The European Central Bank is almost certain to raise interest rates again on Thursday and forecast further hikes in the coming months, with the size of the hikes in doubt.
The ECB has been raising rates at a record pace to combat a sudden outbreak of high inflation in the Eurozone, a byproduct of factors such as the aftermath of the COVID-19 pandemic and the energy crisis following Russia’s invasion of Ukraine.
The central bank of the 20 countries that share the euro is expected to raise its deposit rate another half percentage point to 2.5% on Thursday, in line with what it said in December.
With this, the rate that the ECB pays on bank deposits would reach its highest level since November 2008, after a steady rise from the historical low of -0.5% registered in July.
But ECB President Christine Lagarde is sure to face questions about smaller hikes starting next month, after the U.S. Federal Reserve slowed the pace of its own hikes on Wednesday and some data pointed to a gloomier outlook for the euro zone.
The Federal Reserve raised interest rates again and said more hikes were needed, but also acknowledged that it had passed a turning point in inflation and that disinflation was underway, comments that encouraged stock markets.
Lagarde has so far rejected any suggestion that the ECB is relenting in its fight against inflation and investors expect her to reaffirm this argument on Thursday, an expectation that pushed the euro sharply higher overnight.
“We suspect the ECB will reiterate its aggressive message in February, as there are still uncertainties about underlying inflationary pressures and a change in tone would undermine the ECB’s credibility,” said Annalisa Piazza, fixed income research analyst at MFS Investment Management.
In December, the ECB said it would raise rates “at a steady pace” until it was satisfied that inflation was returning to its 2% target.
However, this stance is being a source of controversy within the Governing Council as headline inflation falls, although core price growth continues to rise and is broader.

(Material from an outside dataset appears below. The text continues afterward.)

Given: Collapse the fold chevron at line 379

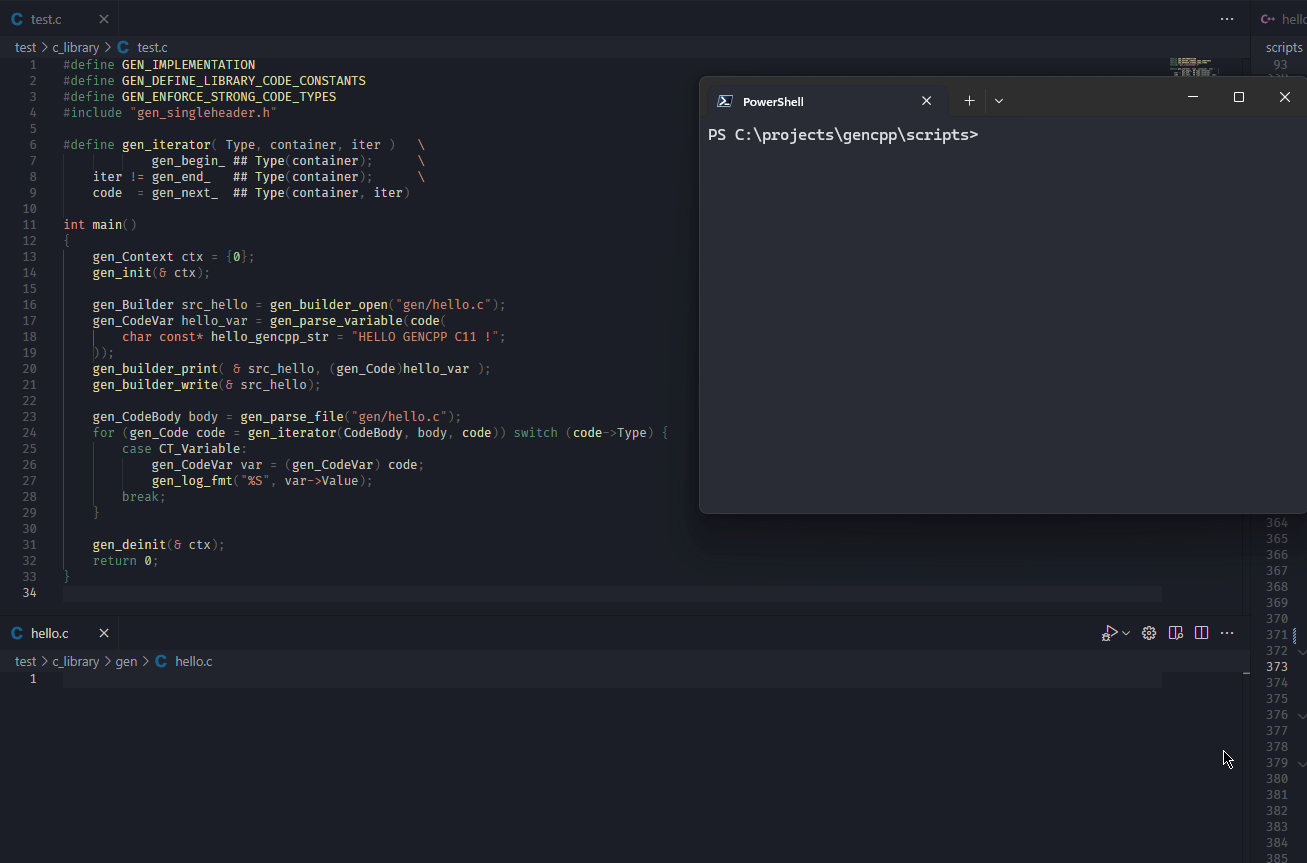Looking at the screenshot, I should (1301, 763).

Hawks (supporters of aggressive monetary policy) who advocate raising rates, such as the Dutch Klaas Knot, the Slovakian Peter Kazimir and the Slovenian Bostjan Vasle, have explicitly called for further increases of 50 basis points in both February and March.
However, supporters of loose monetary policy, such as Greece’s Yannis Stournaras and Italy’s Fabio Panetta, have advocated smaller hikes, or at least for the ECB to refrain from committing in March.

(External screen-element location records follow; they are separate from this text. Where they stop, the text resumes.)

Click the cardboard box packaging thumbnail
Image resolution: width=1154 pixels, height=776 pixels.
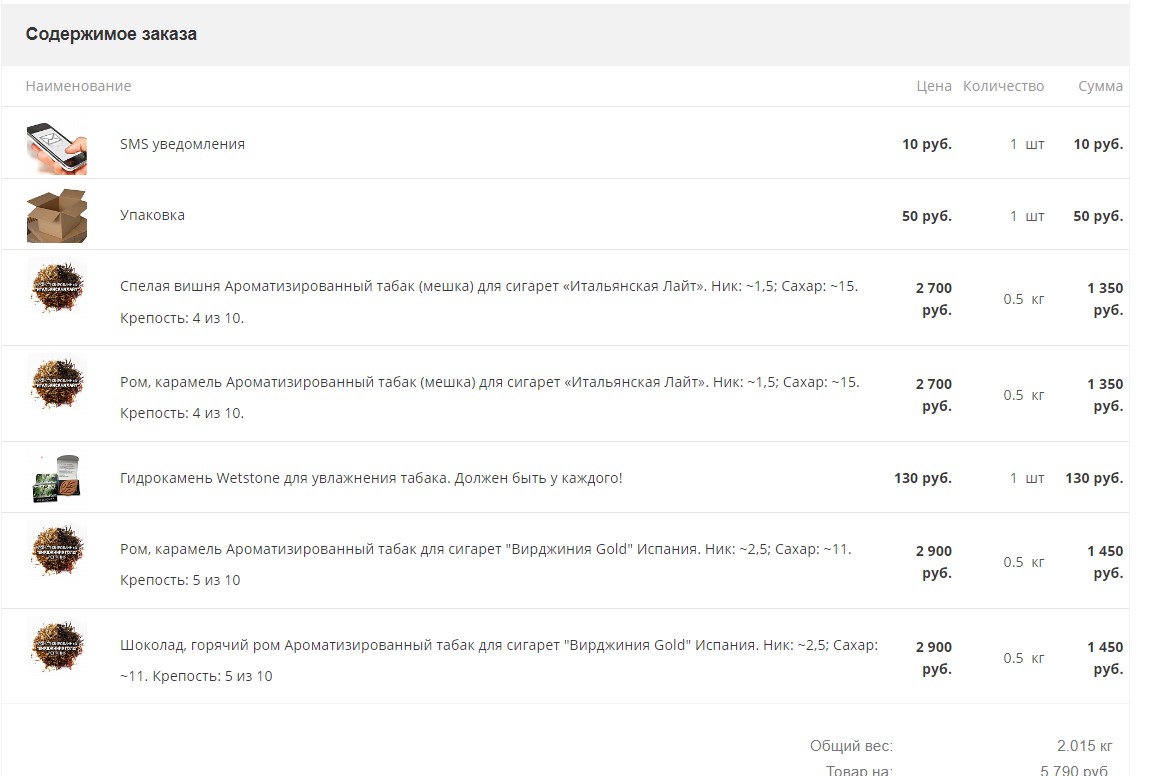[x=56, y=216]
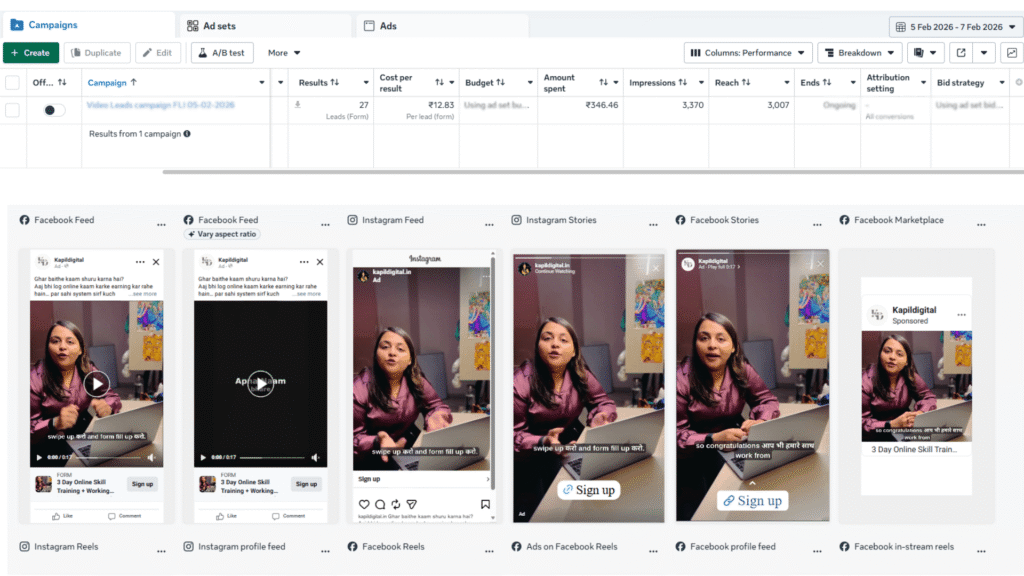Click the Instagram icon beside Instagram Stories

pyautogui.click(x=517, y=219)
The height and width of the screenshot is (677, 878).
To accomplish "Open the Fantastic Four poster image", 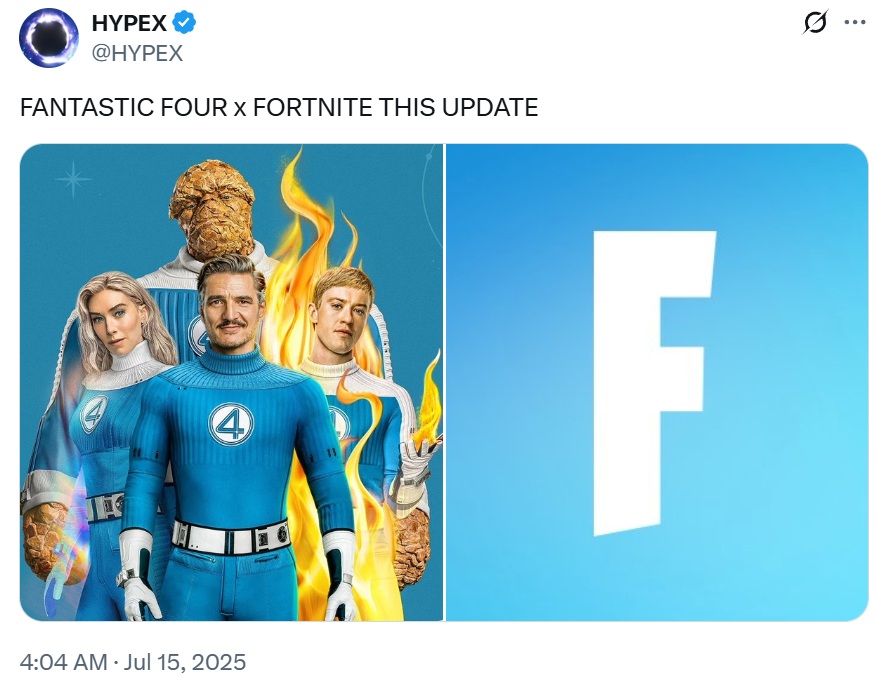I will click(x=231, y=382).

This tension could lead to a middle ground in the language used, as happened in December, suggesting that the size of its next rate hike will depend on incoming data, analysts say.
“Probably emboldened by the resilience of the Eurozone economy, the ECB will not be swayed by the decline in headline inflation brought on by energy and will focus directly on core inflationary pressure,” said UniCredit (BIT:CRDI), which expects signs of a 50 basis point hike also in March.

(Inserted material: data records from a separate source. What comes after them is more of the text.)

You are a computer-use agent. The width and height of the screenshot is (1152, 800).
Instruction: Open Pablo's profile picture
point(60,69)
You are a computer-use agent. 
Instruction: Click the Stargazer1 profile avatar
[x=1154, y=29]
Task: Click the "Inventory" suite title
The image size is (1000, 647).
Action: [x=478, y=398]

BNP Paribas (EPA:BNPP), for its part, believes that the ECB could eliminate the reference to a “constant pace” of rate hikes or compensate for it, so that a rise of 50 basis points “would not be predetermined, but would remain a possible outcome.”
The latest economic data paint a mixed picture.
Headline inflation has fallen rapidly since hitting an all-time high of 10.6 percent in October, but core prices, which exclude volatile items such as food and fuel, have risen steadily or accelerated.
The Eurozone recorded unexpected growth in the last three months of 2022, although this was largely due to an exceptionally mild winter and Ireland’s excellent results.
And an ECB survey showed that banks were restricting access to credit to the greatest extent since the 2011 debt crisis, usually a harbinger of slower growth and slowing inflation.
Financial markets expect the ECB’s deposit rate to peak at 3.5% in the summer, the highest level since the turn of the century.
The ECB is also about to reveal how exactly it plans to reduce the billions of euros of bonds on its balance sheet, undoing some of the asset purchases it made to boost inflation during nearly a decade when it was too low.
Barclays analysts (LON:BARC) estimate that the €60 billion of maturing bonds that the ECB will not renew between March and June will be roughly split equally between government and other debt, including corporate and guaranteed bonds, as well as asset securitisations.